課題の指示 a:
十二神将像についての提示文を、全文そのまま書き写してください。

提示文:
----

平安時代の3体をはじめ、失われた像をそれぞれの時代で補われ現在12体を揃って残しています。
オフィシャルHPにてそれぞれの像様が見られますが(十二神将像)、写真から受ける印象と造像年代は少し違います。
おそらく、室町や江戸での補作が行われた際に補修も施され厚い色彩などがされたのではないかと思います。
造形美には差があるように見え、魅力的な像から簡易的だなと感じる像もあります。
しかし、実際に美術館で見る像容は黒を基調にされた空間と照明の質感とでどの像も非常に美しく、造形的にも統一感があるように見えました。
間違いなく写真よりも素晴らしい十二神将がいらっしゃいます。
とは言えやはり最も素晴らしいなと感じる像もあり、鎌倉時代の招杜羅立像が素晴らしかったかな。
顔の造形が素晴らしく前面に圧する迫力は他よりも抜きん出ていたと思います。




他にも平安後期の地蔵菩薩立像、毘沙門天像、聖観音菩薩立像なども。

----

演習用データ:
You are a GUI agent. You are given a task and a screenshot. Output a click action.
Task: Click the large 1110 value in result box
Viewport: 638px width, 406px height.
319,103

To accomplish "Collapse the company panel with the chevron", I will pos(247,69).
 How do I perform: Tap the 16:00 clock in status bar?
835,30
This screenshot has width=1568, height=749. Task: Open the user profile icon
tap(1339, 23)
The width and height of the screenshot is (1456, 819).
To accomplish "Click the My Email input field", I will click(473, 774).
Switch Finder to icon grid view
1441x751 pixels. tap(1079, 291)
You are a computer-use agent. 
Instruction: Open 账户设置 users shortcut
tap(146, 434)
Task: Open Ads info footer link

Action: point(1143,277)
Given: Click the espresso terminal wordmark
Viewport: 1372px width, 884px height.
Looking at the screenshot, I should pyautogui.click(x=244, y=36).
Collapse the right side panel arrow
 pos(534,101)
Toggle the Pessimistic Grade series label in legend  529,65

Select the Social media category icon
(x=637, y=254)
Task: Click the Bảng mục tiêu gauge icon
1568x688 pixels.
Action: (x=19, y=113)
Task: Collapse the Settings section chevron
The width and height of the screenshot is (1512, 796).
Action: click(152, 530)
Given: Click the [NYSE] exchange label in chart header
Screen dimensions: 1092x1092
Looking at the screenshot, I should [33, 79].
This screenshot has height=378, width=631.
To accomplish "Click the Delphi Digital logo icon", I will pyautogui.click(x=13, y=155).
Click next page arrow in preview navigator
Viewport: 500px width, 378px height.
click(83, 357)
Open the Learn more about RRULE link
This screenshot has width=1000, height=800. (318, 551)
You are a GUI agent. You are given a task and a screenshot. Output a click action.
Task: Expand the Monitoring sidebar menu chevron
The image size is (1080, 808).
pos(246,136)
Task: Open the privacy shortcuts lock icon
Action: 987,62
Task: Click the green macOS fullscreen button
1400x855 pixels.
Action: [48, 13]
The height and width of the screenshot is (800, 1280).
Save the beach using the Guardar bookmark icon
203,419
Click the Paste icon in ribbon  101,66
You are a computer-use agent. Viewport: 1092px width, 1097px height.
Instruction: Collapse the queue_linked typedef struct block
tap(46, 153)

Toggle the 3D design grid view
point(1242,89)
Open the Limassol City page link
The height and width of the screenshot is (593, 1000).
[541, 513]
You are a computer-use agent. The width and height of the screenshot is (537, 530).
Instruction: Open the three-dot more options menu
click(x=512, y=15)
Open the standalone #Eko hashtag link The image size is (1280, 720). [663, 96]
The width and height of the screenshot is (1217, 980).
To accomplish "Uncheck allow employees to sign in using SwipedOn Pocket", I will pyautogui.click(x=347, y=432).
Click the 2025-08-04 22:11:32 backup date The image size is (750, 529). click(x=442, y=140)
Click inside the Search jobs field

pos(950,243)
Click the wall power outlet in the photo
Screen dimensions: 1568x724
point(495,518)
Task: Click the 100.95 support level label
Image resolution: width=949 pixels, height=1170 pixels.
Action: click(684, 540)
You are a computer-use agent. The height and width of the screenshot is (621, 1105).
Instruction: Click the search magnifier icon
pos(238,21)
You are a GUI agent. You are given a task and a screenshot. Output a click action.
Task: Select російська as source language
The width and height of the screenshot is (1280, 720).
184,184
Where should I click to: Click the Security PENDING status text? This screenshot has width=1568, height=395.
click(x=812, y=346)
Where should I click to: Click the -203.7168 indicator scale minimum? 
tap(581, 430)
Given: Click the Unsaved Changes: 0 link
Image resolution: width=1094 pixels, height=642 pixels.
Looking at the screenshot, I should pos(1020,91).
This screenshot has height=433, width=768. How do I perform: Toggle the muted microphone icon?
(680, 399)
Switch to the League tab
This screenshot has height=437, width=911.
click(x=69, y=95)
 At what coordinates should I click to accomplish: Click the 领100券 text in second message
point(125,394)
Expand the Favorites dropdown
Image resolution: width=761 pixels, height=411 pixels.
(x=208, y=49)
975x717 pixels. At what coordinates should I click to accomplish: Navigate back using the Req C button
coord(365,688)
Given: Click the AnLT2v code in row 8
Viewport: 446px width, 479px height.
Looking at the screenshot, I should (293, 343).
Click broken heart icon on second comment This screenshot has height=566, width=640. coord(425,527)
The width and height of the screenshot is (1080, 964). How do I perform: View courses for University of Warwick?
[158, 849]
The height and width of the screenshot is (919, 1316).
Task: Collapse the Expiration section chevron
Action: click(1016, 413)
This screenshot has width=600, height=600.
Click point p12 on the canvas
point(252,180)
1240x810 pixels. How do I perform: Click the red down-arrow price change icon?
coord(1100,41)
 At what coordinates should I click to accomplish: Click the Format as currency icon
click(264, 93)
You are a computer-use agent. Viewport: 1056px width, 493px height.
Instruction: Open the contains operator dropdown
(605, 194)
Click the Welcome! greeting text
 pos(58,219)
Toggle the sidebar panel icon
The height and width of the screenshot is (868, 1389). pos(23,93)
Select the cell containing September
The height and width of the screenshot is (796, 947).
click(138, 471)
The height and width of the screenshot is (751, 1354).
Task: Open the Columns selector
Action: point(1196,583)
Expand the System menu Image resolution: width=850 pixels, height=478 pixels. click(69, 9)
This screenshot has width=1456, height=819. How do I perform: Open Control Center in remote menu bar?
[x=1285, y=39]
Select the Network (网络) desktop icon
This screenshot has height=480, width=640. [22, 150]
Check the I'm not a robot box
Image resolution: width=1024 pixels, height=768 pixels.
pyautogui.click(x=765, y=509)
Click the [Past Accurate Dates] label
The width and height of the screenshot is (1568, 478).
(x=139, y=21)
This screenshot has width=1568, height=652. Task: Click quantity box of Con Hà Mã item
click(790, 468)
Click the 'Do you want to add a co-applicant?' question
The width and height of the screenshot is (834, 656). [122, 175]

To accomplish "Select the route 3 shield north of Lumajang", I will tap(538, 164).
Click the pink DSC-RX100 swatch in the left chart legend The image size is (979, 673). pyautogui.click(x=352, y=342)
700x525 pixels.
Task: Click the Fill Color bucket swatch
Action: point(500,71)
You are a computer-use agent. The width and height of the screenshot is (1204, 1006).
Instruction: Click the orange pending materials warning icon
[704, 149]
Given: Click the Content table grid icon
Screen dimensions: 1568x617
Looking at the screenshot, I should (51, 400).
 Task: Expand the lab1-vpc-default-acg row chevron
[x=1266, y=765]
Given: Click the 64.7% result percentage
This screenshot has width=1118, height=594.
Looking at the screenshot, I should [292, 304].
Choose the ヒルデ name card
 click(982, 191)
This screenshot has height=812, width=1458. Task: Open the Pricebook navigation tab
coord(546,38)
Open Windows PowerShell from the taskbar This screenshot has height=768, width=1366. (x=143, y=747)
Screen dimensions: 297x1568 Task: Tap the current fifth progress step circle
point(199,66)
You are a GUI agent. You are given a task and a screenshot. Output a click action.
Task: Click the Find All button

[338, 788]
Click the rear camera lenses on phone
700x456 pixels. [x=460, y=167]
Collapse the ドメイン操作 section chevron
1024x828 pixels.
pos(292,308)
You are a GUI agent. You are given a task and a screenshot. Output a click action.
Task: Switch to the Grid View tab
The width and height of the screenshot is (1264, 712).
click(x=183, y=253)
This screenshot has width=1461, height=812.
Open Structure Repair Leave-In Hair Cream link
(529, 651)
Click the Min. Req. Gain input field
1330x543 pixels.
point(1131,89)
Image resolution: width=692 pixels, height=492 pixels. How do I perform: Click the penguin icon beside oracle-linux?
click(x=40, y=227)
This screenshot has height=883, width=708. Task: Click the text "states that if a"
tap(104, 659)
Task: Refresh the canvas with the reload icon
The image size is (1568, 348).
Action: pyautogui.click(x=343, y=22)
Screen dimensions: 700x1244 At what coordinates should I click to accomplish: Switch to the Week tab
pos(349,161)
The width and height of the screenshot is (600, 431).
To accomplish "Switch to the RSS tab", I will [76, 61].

----

課題の指示 b:
演習用データの行のうち、「Click inside the Search jobs field」を含む行から始まり「Looking at the screenshot, I should pos(1020,91).」を含む行で終わる範囲を、両端の行も含めてそのまま再掲してください。

課題の解答 a:
平安時代の3体をはじめ、失われた像をそれぞれの時代で補われ現在12体を揃って残しています。
オフィシャルHPにてそれぞれの像様が見られますが(十二神将像)、写真から受ける印象と造像年代は少し違います。
おそらく、室町や江戸での補作が行われた際に補修も施され厚い色彩などがされたのではないかと思います。
造形美には差があるように見え、魅力的な像から簡易的だなと感じる像もあります。
しかし、実際に美術館で見る像容は黒を基調にされた空間と照明の質感とでどの像も非常に美しく、造形的にも統一感があるように見えました。
間違いなく写真よりも素晴らしい十二神将がいらっしゃいます。
とは言えやはり最も素晴らしいなと感じる像もあり、鎌倉時代の招杜羅立像が素晴らしかったかな。
顔の造形が素晴らしく前面に圧する迫力は他よりも抜きん出ていたと思います。




他にも平安後期の地蔵菩薩立像、毘沙門天像、聖観音菩薩立像なども。

課題の解答 b:
Click inside the Search jobs field

pos(950,243)
Click the wall power outlet in the photo
Screen dimensions: 1568x724
point(495,518)
Task: Click the 100.95 support level label
Image resolution: width=949 pixels, height=1170 pixels.
Action: click(684, 540)
You are a computer-use agent. The height and width of the screenshot is (621, 1105).
Instruction: Click the search magnifier icon
pos(238,21)
You are a GUI agent. You are given a task and a screenshot. Output a click action.
Task: Select російська as source language
The width and height of the screenshot is (1280, 720).
184,184
Where should I click to: Click the Security PENDING status text? This screenshot has width=1568, height=395.
click(x=812, y=346)
Where should I click to: Click the -203.7168 indicator scale minimum? 
tap(581, 430)
Given: Click the Unsaved Changes: 0 link
Image resolution: width=1094 pixels, height=642 pixels.
Looking at the screenshot, I should pos(1020,91).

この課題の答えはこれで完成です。